Just look at the cognitive load there and none of it is about the content I’m supposed to be teaching or the students I’m supposed to be helping to learn.  Problem solving after problem solving mostly caused by ICT. At least I’m clearly a learner in the room!

..and here’s what I learnt (and what I’ll do for Wednesday)

  • For Wednesday, I’m not going to bother setting up different editing rights. In hindsight, its not adding any pedagogical value so I can afford to give myself that set up time back.
  • I’m going to smile and nod.. and accept that I haven’t learnt everyone’s names off by heart. I’m trying… and I meant no offence…
  • God knows what Prezi was doing… I need to make sure I have keepass handy at work
  • Now I know what not to do with templates… I need to find out how to turn a template into a new survey
  • I probably should email Microsoft with the new bug we found.
  • When ICT goes wrong like this.. over and over again… it would be so easy to stop.

The thing is… this workshop was tough.
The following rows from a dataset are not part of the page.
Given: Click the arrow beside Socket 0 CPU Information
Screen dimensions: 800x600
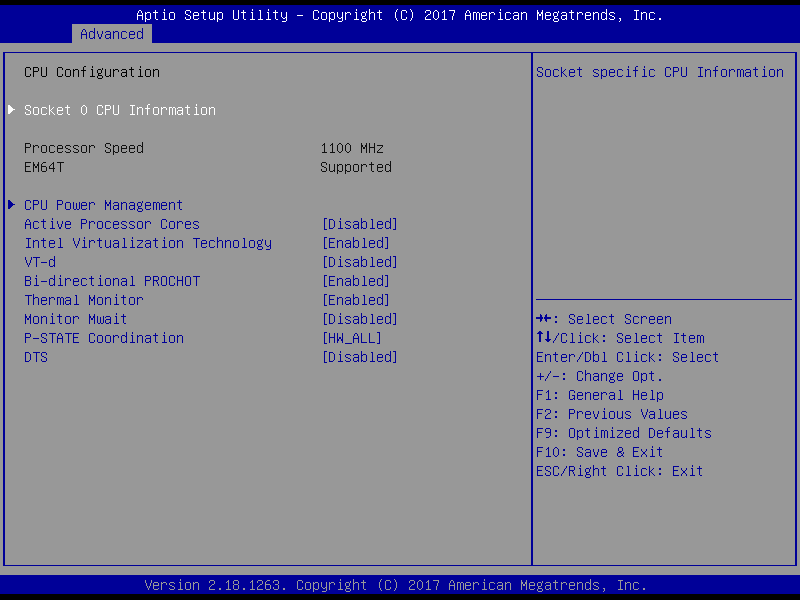Looking at the screenshot, I should click(11, 110).
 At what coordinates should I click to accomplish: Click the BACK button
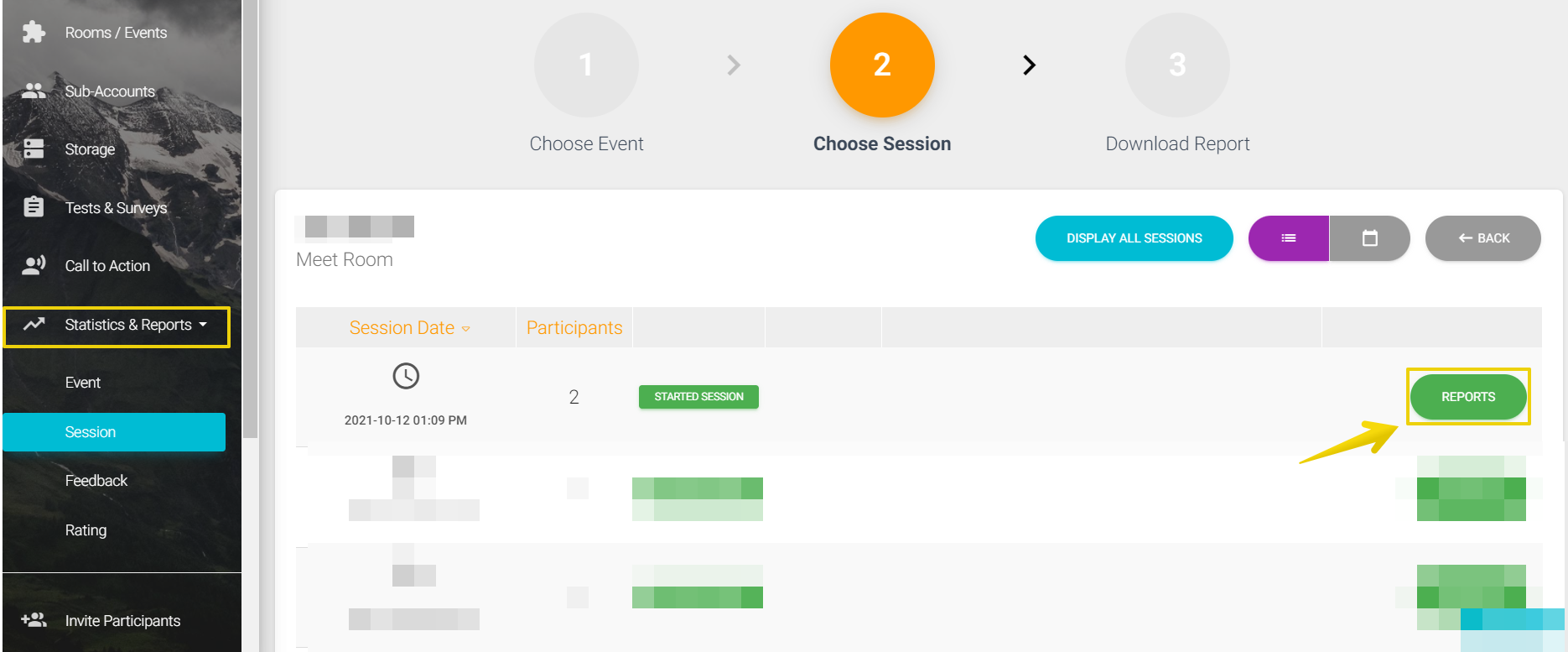point(1482,238)
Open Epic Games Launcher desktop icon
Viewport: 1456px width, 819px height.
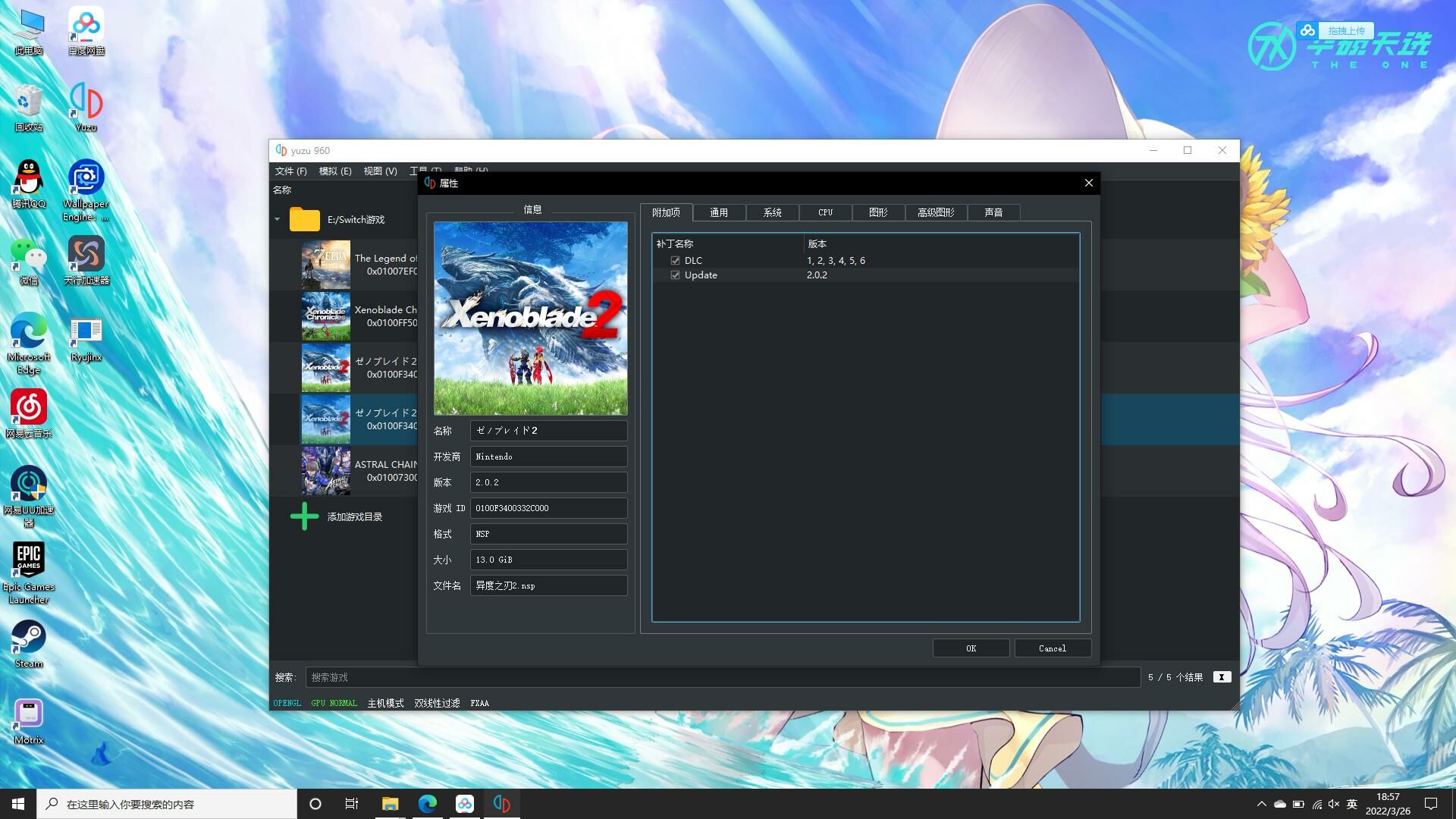click(29, 561)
I walked away exhausted and I can understand why those with less experience in using 365 and Onenote would throw in the towel and go back to a different methodology.  We can’t do that though. We wouldn’t let our students chuck it all in because it was hard.  We have to keep moving forward and growing. To grow, I have to be allowed to try and fail and try and win.  That’s the only way I can learn.

I did as much learning and prep as I could before my lesson.  That’s all I can ask of myself.  The rest of the workshop, where we talked Creative Commons and moved away from OneNote and it’s features for a bit, went pretty well… even if I was talking about the tricky and sometimes confronting topic of intellectual property and the ICT General Capability.
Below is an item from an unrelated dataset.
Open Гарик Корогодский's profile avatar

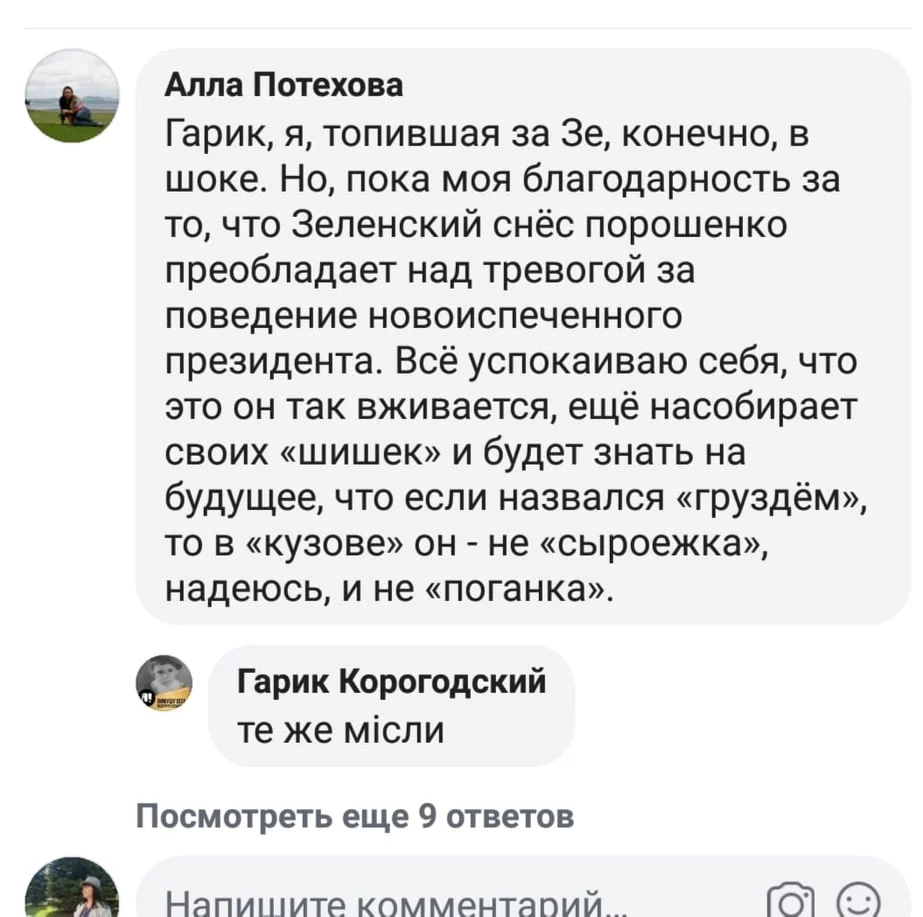(x=163, y=685)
I am pretty confident that the students who chose to take part, made progress and learnt.  The question is, what other strategies can I use to get Masters students to engage? Behaviour management strategies from High School teaching aren’t always appropriate.  I need them to be 100% with me and 100% free to ask for support if they need it.  Ah well… more learning to be had!
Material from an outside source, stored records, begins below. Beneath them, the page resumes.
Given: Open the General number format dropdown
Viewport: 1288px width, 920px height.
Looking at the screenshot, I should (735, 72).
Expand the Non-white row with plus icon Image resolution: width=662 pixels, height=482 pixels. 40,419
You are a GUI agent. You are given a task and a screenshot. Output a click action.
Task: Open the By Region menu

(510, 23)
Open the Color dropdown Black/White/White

I also wonder what support mechanisms we need to help people who have a tough time when they implement their new learning for the first time.  What would that support look like and do the students realise that their reaction and energy feeds the learning environment? Negativity breeds contempt and makes it harder for me to get better…  Just sayin’

 

 

One response to “Learning when you’re leading – sometimes it gets super uncomfortable”

  1. Selena! Thank you so much for sharing this lesson with us. It’s so important for us to all remember that not every lesson goes to plan, IT fails sometimes, resources that were meant to be available aren’t there on the day, or sometimes students just don’t feel it. It happens. It sucks, but it happens. I love the way you’ve reflected on what you can learn from it and what you can change, but I also love the fact that you’ve acknowledged that sometimes the students need to realise their part in the success (or otherwise) of a lesson.